Polly’s arm was vibrating with the inner shakes, which only slowly abated when she could see that indeed George was alive and healthily swearing.
“But... the shot...”
I said, “It seems someone did fire a gun at the same moment that he tripped on the cobbles, but I promise you he wasn’t hit. No blood.”
“But you’re so young, Ben.” Her doubts still showed.
“Even a tiny kid could tell you there’s no blood.” I said it teasingly, but I guess it was my own relief that finally convinced her. She walked beside me and followed the pied-piper-like procession to the headquarters’ door, where my father produced a key and let everyone in.
He hopped across to his swivel chair behind his accustomed desk and, consulting a list, telephoned the local police.
“They’ve had several complaints already,” he told everyone, putting down the receiver. “They’re on their way here. Letting off a firearm... disturbing the peace... that sort of thing.”
Someone said, “What you need is a doctor...” and someone else arranged for one to come. “So kind. You’re all so bloody kind,” my father said.
I left the hubbub and went to the open door, looking across the square to The Sleeping Dragon, which perversely had every eye wide open, with people leaning out of upstairs windows and people standing in brightly lit doorways below.

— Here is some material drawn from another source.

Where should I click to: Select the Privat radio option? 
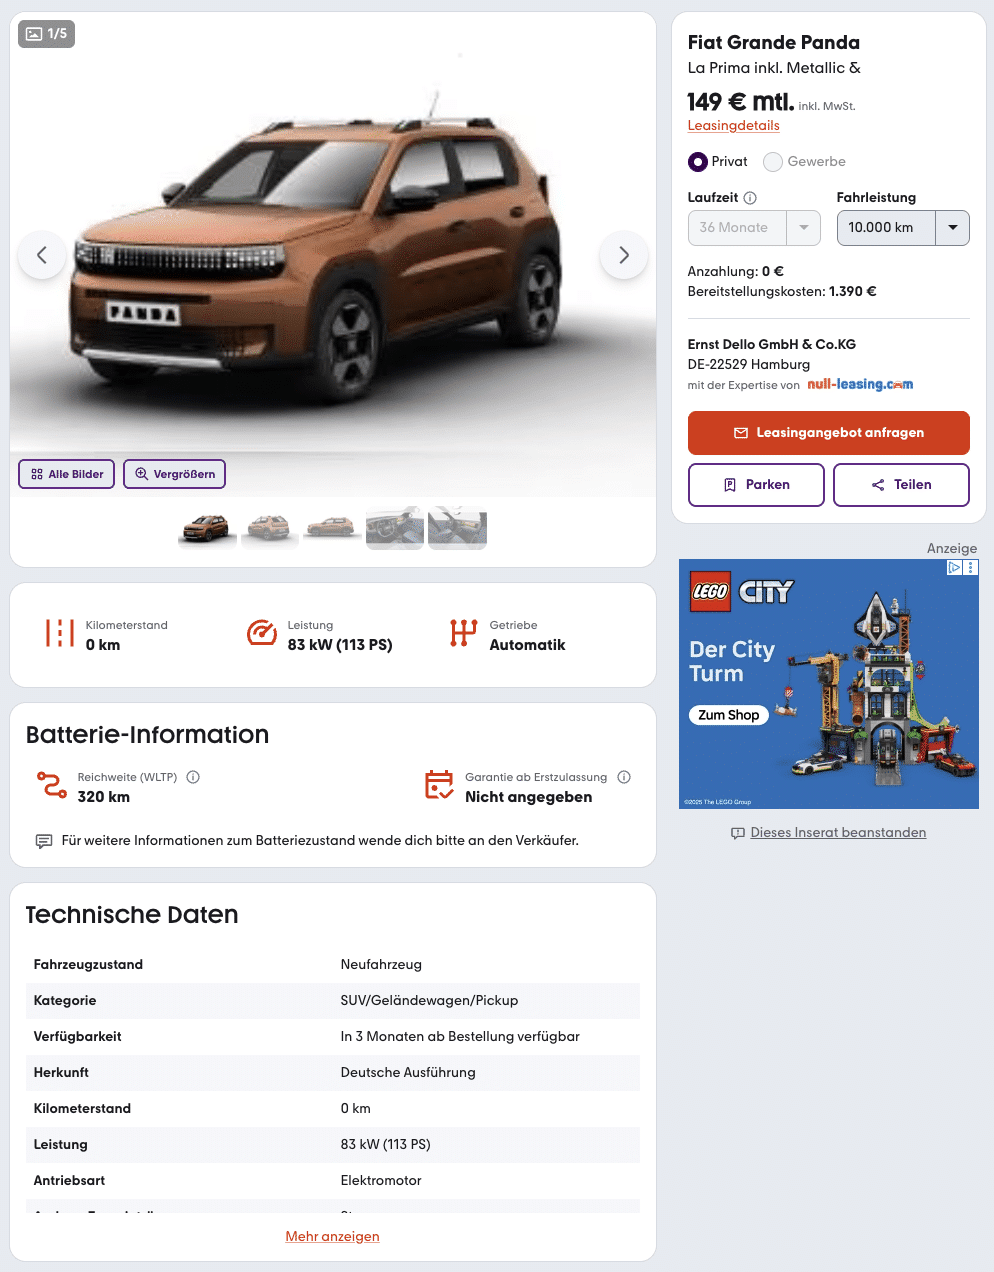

I remembered the “zzing” of the passing bullet and thought of ricochets. My father and I had been steering a straight line from hotel to headquarters; and if the bullet had been aimed at him, and if he’d stumbled at the exact second that the trigger was squeezed, and if the bullet’s trajectory had been from upstairs somewhere in The Sleeping Dragon (and not from downstairs because there were still too many people about), and if the bullet had smashed some glass so that I heard the tinkle, then why was every pane of the window in the bow-fronted headquarters intact?
Because, I told myself, the whole thing had been a coincidence. The bullet had not been intended to stop George Juliard’s political career before it started. Of course not. Dramatics were childish.
I turned to go back inside, and saw for an instant a flash of light on broken glass down on the ground.
It was a window of the charity shop next door that had been hit.
Zzing. Ricochet. Smash. The straight trajectory could have been deflected by the curve of a cobble. A rifle bullet traveling straight and true would very likely have gone straight through glass without breaking it, but a wobbling bullet... that might set up glass-smashing vibrations.
The police arrived at the parking-lot side of the headquarters, and the doctor also. Everyone talked at once.
The doctor, bandaging, said he thought the injury a strain, not a break. Ice and elevation, he prescribed. The police listened to the self-important man’s view on gunshots.
I stood to one side and at one point found my father looking at me through the throng, his expression both surprised and questioning. I smiled at him a bit, and the window of line of sight closed again as people moved.
I did tell a junior-looking uniformed policeman that the glass of the charity shop’s bow-front was broken, and he did come outside to look. But when I tentatively mentioned ricochets he looked quizzical and asked how old I was. I had done a bit of rifle shooting at school, I said. He nodded, unimpressed, and made a note. I followed when he returned to join his colleagues.